Table 5 shows that only the backness score of the second syllable leads to a significant difference (p <.001) in suffix choice. Back vowels lead to a preference for the suffix -ais, while front vowels lead to a preference for -ois. No effect of the backness of the vowel in the first syllable was documented (p = .330), and the interaction between the backness of the two vowels was not significant either (p = .626).

These results undermine the hypothesis that the overall backness score of a word has an effect on the choice of suffix. If it did, then it would predict a statistical interaction with strongest effects on choices for the lowest (FF) and the highest (BB) backness scores and more moderate effects for the medium scores (FB, BF). However, this prediction was not confirmed. Our results suggest instead a local effect of the backness of the vowel adjacent to the suffix.

Odds Ratios Confidence Interval p
(Intercept) 0.94 0.74 – 1.20 0.627
backness vowel 1 1.18 0.85 – 1.64 0.330
backness vowel 2 0.17 0.12 – 0.24 <0.001
interaction 1.18 0.61 – 2.29 0.626

Table 5. Odds Ratios, 95% Confidence Intervals and p-values for suffix choices between -ois and -ais depending on the backness scores of the first and second syllable

5. Discussion

In the previous section, we identified tendencies in the way the phonological shape of a base toponym influences the choice of an affix to form a toponym. The overall results are in broad agreement with those of Thuilier et al. (2023) and prior literature, in confirming that such an influence seems to exist: both experiments documented relevant effects of the broad category of the final segment of the base (here consonant vs. nasal vowels), and more detailed effects of the point and mode of articulation of consonants, and the backness of nasal vowels. In this, our study usefully complements the state of the art: while prior literature has merely established that statistical imbalances exist in the established lexicon, we provide evidence that speakers have preferential judgements that are then likely to influence adoption of a new demonym.

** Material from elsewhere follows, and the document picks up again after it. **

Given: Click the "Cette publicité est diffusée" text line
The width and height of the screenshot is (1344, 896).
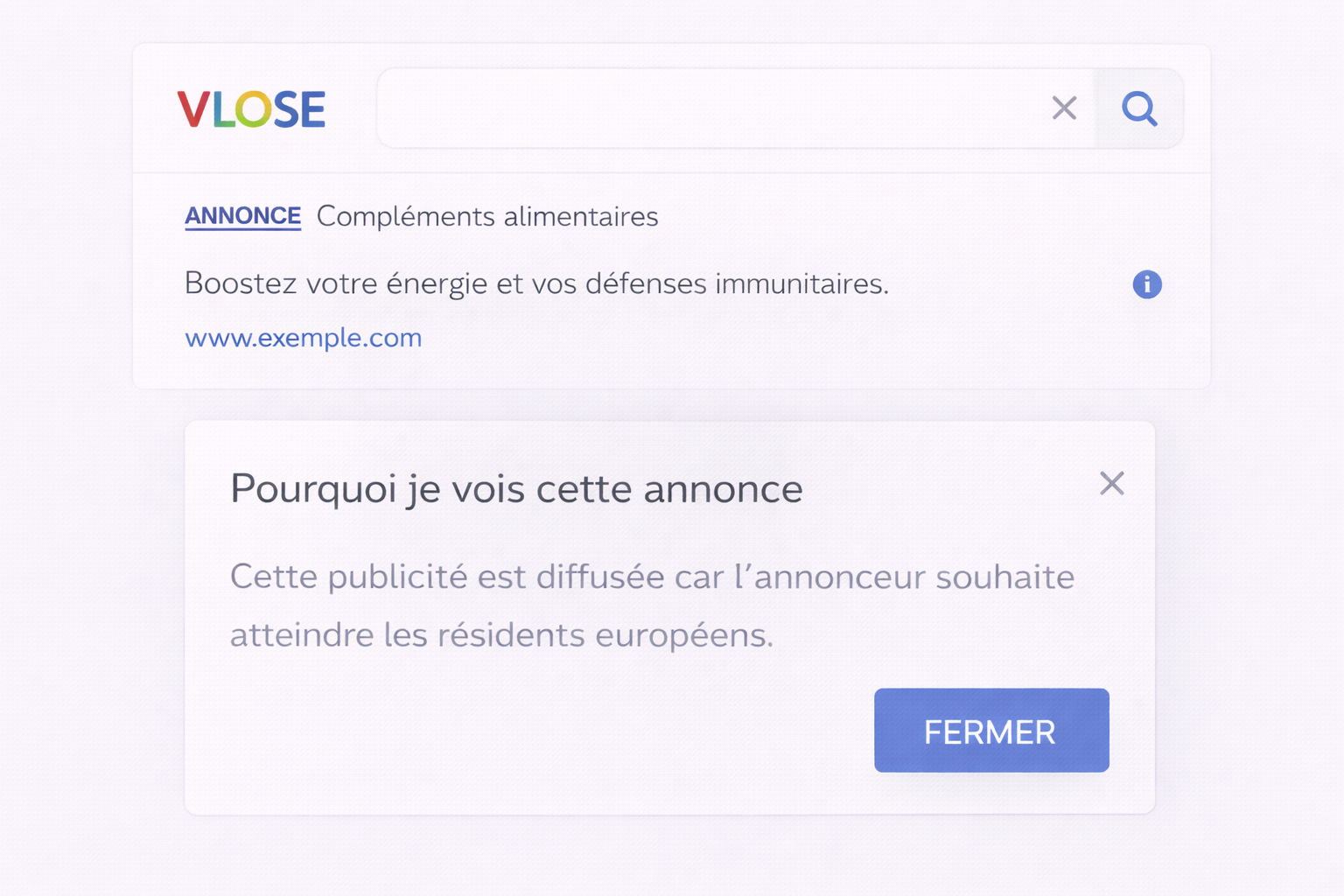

Our results are also in line with Roché and Plénat’s (2016) hypothesis that dissimilative constraints are one of the factors influencing the choice of an affix in the formation of toponyms. This is very clear in Experiment 2: suffixes containing a nasal vowel were found to be strongly dispreferred after a nasal-ending base; and a back vowel at the end of the base favors the use of a suffix with a front vowel, and vice versa. The results of Experiment 1, however, lead us to conclude that dissimilative tendencies either need to be refined or can sometimes be dampened by other factors. This is particularly clear for bases ending in the nasal consonant /m/: we would again expect the presence of a nasal in the base to disfavor the use of -ien and -éen, but no strong difference with other categories of final consonants was found.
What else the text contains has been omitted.